Within the entries below, the lines from the one with "Screen dimensions: 1512x801" through the one with "You are a computer-use agent. Image" are to be set down exactly, both ends kept.

=== Records to process ===

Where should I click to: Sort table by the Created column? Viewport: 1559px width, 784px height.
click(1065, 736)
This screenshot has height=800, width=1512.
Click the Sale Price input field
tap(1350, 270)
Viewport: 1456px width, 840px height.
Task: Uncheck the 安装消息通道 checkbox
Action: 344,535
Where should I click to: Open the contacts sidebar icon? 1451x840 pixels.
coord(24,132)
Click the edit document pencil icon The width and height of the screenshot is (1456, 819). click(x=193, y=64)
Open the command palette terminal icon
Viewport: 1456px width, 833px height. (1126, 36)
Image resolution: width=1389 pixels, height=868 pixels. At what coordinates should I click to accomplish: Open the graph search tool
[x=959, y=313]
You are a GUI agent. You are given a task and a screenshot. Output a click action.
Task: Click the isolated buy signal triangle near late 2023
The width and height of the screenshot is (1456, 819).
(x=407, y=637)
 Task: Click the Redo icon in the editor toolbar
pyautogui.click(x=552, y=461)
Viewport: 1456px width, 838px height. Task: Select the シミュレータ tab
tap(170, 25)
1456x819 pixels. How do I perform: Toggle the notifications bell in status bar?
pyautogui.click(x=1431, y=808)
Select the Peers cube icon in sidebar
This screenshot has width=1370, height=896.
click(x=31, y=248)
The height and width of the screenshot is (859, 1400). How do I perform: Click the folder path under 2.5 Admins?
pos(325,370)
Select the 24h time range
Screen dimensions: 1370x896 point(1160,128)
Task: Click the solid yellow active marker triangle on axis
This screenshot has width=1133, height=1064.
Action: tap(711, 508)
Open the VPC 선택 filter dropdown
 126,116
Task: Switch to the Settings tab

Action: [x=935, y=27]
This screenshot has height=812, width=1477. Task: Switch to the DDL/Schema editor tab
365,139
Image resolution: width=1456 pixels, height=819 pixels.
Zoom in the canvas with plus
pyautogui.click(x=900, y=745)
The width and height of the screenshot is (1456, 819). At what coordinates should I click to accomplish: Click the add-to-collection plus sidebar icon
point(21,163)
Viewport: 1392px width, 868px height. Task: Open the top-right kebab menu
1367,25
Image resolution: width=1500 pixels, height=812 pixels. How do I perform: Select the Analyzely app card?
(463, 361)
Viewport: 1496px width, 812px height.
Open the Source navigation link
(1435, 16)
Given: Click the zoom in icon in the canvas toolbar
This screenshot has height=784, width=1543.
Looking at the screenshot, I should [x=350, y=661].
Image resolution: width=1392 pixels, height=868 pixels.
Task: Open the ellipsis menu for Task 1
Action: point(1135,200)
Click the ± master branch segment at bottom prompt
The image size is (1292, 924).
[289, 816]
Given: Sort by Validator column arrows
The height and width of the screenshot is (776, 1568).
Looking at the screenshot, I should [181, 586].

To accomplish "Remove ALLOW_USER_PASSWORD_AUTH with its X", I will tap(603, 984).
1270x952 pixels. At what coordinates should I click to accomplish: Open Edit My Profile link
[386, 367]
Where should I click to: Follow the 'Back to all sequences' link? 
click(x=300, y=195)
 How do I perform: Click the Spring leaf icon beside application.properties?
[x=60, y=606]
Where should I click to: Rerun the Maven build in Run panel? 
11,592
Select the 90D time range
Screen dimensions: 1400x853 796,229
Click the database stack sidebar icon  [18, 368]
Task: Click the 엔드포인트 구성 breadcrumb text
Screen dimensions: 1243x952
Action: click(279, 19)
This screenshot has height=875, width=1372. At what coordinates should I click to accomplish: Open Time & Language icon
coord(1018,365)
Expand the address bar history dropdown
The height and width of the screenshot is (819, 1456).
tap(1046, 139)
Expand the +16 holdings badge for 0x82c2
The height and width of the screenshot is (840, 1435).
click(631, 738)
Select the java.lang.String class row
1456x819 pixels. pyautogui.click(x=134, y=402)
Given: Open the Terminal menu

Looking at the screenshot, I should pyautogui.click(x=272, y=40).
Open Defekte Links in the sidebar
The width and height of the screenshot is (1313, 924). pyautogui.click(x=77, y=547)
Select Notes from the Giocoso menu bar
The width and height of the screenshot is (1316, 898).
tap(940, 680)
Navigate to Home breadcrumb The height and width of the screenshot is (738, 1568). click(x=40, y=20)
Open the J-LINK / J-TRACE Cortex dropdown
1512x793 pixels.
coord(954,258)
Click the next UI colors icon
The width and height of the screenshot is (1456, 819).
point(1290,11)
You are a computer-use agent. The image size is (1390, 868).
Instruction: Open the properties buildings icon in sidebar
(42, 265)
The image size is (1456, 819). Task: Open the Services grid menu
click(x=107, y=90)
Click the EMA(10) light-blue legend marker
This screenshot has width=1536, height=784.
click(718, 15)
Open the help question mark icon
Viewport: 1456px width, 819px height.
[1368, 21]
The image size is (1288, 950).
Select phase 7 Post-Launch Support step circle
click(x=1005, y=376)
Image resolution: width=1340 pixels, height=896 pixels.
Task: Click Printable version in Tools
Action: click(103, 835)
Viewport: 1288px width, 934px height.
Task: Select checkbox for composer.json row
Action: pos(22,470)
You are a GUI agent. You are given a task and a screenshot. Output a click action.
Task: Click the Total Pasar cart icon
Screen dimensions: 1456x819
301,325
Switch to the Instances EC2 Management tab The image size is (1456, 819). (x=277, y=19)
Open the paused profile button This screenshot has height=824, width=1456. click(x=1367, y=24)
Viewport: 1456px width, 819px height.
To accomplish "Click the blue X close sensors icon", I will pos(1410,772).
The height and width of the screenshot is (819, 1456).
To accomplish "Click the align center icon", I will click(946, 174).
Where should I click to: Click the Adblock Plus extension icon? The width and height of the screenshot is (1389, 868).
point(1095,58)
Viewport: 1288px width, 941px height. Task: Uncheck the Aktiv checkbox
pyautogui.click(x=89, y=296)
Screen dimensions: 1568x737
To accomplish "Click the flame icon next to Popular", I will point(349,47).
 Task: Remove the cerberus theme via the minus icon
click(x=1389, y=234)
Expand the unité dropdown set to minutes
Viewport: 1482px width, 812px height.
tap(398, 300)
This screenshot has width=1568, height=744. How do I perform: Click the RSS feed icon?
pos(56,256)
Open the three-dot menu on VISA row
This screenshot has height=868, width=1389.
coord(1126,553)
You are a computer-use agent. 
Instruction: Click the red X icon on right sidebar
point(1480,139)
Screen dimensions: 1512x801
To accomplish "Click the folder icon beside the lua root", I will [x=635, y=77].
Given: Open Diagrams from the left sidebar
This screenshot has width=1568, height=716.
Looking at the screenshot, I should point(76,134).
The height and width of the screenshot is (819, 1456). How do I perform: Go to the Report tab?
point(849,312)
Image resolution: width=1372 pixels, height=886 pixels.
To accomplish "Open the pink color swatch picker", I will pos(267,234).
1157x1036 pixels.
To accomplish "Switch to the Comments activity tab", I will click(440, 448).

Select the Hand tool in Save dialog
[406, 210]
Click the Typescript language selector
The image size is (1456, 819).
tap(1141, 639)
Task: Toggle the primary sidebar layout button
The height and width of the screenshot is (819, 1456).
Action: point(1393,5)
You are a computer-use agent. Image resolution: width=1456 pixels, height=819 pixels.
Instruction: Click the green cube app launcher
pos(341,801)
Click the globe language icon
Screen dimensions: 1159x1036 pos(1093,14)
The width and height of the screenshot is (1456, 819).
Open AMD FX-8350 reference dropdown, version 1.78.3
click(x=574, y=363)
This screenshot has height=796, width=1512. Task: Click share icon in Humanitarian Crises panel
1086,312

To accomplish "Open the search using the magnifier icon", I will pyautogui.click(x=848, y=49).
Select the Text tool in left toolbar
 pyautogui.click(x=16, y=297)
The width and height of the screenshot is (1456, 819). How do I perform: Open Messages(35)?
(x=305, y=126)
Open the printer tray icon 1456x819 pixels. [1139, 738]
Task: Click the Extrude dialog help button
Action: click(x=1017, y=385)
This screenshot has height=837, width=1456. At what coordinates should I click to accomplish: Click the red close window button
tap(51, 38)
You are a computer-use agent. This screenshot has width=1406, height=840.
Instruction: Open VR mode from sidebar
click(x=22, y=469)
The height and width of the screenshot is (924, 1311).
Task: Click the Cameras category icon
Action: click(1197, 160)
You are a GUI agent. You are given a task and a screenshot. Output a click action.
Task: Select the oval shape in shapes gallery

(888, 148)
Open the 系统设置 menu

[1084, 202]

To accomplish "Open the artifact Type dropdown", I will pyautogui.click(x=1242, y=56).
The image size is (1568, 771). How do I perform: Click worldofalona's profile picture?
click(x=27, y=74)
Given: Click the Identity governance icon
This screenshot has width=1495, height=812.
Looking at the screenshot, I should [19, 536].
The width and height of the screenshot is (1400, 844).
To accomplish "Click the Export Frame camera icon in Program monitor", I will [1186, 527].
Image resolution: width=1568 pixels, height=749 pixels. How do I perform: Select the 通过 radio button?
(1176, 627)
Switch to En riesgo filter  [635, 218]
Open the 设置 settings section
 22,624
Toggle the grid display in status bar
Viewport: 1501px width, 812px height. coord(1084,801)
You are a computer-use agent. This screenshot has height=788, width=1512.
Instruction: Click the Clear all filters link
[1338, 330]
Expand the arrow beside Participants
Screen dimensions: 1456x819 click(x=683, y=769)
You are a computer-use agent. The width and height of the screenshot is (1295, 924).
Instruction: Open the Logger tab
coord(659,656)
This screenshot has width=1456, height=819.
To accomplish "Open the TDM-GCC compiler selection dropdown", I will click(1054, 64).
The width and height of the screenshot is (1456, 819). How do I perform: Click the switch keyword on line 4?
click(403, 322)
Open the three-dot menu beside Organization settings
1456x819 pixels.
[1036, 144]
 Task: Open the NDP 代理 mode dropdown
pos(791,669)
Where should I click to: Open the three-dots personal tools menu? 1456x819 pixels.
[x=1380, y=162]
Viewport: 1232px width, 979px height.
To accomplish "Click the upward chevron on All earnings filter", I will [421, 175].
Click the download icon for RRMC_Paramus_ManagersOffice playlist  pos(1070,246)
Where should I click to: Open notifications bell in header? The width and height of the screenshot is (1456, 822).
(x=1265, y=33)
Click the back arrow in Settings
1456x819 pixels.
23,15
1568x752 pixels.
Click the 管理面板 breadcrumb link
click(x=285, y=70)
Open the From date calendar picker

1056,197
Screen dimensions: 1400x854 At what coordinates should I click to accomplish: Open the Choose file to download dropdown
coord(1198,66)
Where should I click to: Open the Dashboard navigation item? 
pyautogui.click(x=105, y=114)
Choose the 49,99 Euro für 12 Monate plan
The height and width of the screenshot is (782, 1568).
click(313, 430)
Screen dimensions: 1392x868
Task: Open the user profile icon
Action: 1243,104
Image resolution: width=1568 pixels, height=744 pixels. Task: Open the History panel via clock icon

===

## Response to this task
Screen dimensions: 1512x801
To accomplish "Click the folder icon beside the lua root", I will [x=635, y=77].
Given: Open Diagrams from the left sidebar
This screenshot has width=1568, height=716.
Looking at the screenshot, I should point(76,134).
The height and width of the screenshot is (819, 1456). How do I perform: Go to the Report tab?
point(849,312)
Image resolution: width=1372 pixels, height=886 pixels.
To accomplish "Open the pink color swatch picker", I will pos(267,234).
1157x1036 pixels.
To accomplish "Switch to the Comments activity tab", I will click(440, 448).

Select the Hand tool in Save dialog
[406, 210]
Click the Typescript language selector
The image size is (1456, 819).
tap(1141, 639)
Task: Toggle the primary sidebar layout button
The height and width of the screenshot is (819, 1456).
Action: point(1393,5)
You are a computer-use agent. Image resolution: width=1456 pixels, height=819 pixels.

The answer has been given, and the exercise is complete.